天皇崇拝に基づく神殺しが実施された頃には、すでに天皇は神の子孫であるという信仰があったのでしょうか。

むしろ、大王が天皇になること、すなわち自然神(神祇の区別でいえば地祇に当たる)を超える存在であることが、開発と対になって展開されたというべきでしょう。その典型が藤原京の造営です。これは日本最初の本格的な都城で、極めて大規模な土木工事によって建築されました。そのため、計画が開始された天武の頃から、陰陽五行をはじめとする中国的な卜占・呪術が援用され、正当化の企てがなされてきました。
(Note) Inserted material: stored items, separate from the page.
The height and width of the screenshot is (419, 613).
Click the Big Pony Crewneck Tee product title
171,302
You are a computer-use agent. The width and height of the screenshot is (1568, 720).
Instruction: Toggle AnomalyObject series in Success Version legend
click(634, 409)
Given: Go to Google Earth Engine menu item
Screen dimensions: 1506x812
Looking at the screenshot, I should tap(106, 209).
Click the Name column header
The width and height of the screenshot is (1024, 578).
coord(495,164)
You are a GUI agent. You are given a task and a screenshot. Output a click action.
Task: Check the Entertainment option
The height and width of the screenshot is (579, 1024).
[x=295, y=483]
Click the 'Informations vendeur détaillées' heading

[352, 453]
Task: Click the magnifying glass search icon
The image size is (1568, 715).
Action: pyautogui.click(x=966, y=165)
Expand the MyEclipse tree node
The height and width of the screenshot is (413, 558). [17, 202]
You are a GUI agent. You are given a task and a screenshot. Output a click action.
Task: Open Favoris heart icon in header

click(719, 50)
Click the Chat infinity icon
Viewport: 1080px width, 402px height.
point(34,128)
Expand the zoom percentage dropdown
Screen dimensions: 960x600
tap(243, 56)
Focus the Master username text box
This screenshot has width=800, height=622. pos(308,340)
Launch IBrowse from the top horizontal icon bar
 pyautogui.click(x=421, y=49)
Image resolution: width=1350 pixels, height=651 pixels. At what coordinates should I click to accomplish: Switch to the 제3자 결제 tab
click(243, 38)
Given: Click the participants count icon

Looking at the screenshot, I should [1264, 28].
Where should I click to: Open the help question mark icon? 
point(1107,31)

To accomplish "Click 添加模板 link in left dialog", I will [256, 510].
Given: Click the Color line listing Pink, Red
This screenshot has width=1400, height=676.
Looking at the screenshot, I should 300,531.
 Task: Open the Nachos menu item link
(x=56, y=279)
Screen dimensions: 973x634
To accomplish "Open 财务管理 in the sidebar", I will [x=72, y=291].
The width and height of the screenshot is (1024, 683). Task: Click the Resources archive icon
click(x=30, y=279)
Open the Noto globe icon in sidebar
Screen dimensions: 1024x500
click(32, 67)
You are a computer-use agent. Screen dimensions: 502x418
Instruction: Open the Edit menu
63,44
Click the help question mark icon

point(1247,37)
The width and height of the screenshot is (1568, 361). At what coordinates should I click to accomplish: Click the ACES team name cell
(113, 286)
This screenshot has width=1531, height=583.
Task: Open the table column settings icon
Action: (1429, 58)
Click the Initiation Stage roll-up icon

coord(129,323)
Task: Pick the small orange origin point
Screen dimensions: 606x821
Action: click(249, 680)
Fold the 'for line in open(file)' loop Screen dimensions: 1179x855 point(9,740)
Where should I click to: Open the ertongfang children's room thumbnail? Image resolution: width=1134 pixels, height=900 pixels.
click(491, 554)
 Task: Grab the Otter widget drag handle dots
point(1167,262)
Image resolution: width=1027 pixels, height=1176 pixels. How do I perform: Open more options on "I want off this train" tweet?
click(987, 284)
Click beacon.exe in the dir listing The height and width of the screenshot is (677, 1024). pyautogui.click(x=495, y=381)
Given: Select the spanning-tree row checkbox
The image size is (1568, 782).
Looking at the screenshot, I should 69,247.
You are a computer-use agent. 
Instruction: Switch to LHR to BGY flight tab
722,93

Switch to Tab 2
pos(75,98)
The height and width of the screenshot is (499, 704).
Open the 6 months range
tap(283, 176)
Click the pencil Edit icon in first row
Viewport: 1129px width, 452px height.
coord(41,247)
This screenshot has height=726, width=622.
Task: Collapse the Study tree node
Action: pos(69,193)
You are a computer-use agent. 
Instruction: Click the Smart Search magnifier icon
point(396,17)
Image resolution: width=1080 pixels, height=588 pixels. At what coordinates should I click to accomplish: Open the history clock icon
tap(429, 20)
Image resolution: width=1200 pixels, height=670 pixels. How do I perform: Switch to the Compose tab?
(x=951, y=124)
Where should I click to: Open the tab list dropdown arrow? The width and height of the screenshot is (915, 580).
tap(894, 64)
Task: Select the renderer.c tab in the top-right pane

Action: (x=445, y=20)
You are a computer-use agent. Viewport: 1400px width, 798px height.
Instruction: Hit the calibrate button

持統は、撰善言司という機関を作り、後に律令編纂や漢詩・和歌の作成に名を残す文人貴族に加え、造営に知識・技術のあった人物を任官させ、藤原宮・京を祝福する言説形式を創出する作業を行わせます。柿本人麻呂の創案した「大王は神にしませば」「神ながら」といった天皇即神表現は、この過程で整備され、「藤原宮の役民の歌」や「藤原宮の御井の歌」に結実してゆくわけです。持統は何度も工事現場へ行幸しており、これらの「天皇を神と讃える」歌は、そうした場で詠われたものと考えられています。条里制のモデルとなるような条坊制の敷設、多くの木材や石材を用いた宮殿・寺院の建築の達成は、これを成し遂げた持統の現御神化を証明し、律令都城・貨幣を具備した天皇となる文武の存在を準備してゆくのです。